Don't retry hot — let the negative-cache TTL absorb it.
- **AMP pages**: prefer `og:url` when present so the cached entry points to
the canonical page, not the AMP variant.
---
## Front-end integration
### Type addition (`src/types/post.ts`)
```ts
export type LinkPreview = {
url: string;
canonicalUrl: string;
siteName: string;
title: string;
description: string;
imageUrl?: string;
imageWidth?: number;
imageHeight?: number;
favicon?: string;
themeColor?: string;
};
export type Post = {
// ...existing fields
/** Preview for the first URL in `text`. At most one per post. */
linkPreview?: LinkPreview;
};
```
### Which URL gets previewed
The back-end picks the **first** URL it finds in `text` using the same
regex as the front-end's `autolink` (`/(https?:\/\/[^\s<>"]+[^\s<>".,;:!?)\]}'])/i`).
Only that URL is fetched, stored, and returned as `post.linkPreview`. Any
later URLs in the same post are ignored for preview purposes (still
clickable inline via `autolink`).
### Where data comes from
Two viable paths — pick one when wiring the back-end.
1. **Inline on `Post`** (preferred): the post API enriches each post with
`linkPreview`. The first URL in `text` is resolved once at write time
(or lazily on first read with a background job). The client renders
without making any extra request.
2. **Client-side lookup**: the client extracts the first URL via the
existing `autolink` regex, calls `/api/link-preview?url=...` once per
post (with in-memory dedupe across posts that share the same URL), and
renders the card when the response comes back. Slower first paint but
keeps the posts endpoint cheap.
Recommend (1) for the public feed and keep `/api/link-preview` available for
(2) only on admin previews.
### Rendering
- New component: `src/components/messageStream/LinkPreviewCard.tsx`
- Renders a card with a left vertical 3px accent bar (`themeColor`
fallback `bg-ark-gold`).
- Layout:
```
┌──────────────────────────────────────────────────┐
│ ▍ siteName (12px, neutral-400) │
│ ▍ Title (15px, bold, neutral-100) │
│ ▍ Description (13px, neutral-300, 3-line clamp) │
│ ▍ ┌────────────────────────────────────────────┐ │
│ ▍ │ imageUrl (lazy, aspect-video, rounded) │ │
│ ▍ └────────────────────────────────────────────┘ │
└──────────────────────────────────────────────────┘
```
- Whole card is `<a href={canonicalUrl} target="_blank" rel="noopener noreferrer">`.

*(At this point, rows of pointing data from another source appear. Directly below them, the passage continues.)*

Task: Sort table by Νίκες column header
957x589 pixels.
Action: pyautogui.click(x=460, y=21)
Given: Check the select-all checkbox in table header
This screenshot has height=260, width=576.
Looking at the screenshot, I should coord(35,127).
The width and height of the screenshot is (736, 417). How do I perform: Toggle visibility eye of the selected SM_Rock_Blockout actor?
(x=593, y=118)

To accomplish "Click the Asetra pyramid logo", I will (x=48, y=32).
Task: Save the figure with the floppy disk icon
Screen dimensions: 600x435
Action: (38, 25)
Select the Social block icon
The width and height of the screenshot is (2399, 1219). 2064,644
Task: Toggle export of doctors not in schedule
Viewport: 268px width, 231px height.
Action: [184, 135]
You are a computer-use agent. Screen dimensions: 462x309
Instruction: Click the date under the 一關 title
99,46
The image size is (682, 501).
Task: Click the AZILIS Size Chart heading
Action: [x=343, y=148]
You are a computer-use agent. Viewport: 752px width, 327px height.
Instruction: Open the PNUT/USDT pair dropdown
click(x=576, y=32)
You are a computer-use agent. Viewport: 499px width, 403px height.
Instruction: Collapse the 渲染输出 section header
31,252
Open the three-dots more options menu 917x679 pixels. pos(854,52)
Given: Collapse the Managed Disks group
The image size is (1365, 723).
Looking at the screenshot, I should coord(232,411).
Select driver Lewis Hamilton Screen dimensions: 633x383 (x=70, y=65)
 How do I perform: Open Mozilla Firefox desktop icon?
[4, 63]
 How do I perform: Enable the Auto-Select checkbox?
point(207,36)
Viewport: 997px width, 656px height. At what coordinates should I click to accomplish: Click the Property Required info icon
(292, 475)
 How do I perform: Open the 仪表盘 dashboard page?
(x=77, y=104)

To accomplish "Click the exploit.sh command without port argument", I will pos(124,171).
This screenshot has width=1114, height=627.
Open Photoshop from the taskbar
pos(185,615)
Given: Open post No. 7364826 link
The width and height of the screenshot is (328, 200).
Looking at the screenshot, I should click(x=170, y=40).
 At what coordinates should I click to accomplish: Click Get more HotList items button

- Reuse the bubble background (`bg-[#272632]` is OK, slightly lift with
`bg-white/[0.03]` overlay so the card reads as inset within the bubble).
- Mount points (text-bearing bubbles only): `TextBubble`,
`ImageWithTextBubble`, `AlbumBubble`, `VideoBubble`, `FileDocBubble`.
Render below the existing `CollapsibleText` so cards stay visible even
when long text is collapsed.
### Picking the URL to preview
If `post.linkPreview` is present, render that single card. Otherwise the
bubble renders nothing extra (URLs still autolink inline). The front-end
never picks the URL itself — that decision lives on the back-end so the
client and server agree on which URL was chosen.
### Falling back gracefully
- No `imageUrl` → omit the image area, keep the text block.
- Title shorter than 8 characters → hide the description below (treat as
a low-confidence preview).
- Title empty and description empty → render nothing.
---
## Open questions for the back-end
- Where in the stack will OG extraction live? Existing post pipeline, a
worker queue, or inline on read?
- Storage: a new `link_previews` table keyed by `canonicalUrl`, with a
`post_link_previews` join table preserving original URL order, or just a
JSON column on `posts`?
- How aggressive should re-scrape be? E.g. re-scrape every 30 days for
successful previews, every 24 hours for `themeColor` updates.
- Should admin be able to override / hide a preview per post? Telegram has
a "no preview" toggle and editors often want it.
- Do we want a manual "refresh preview" button in the admin UI?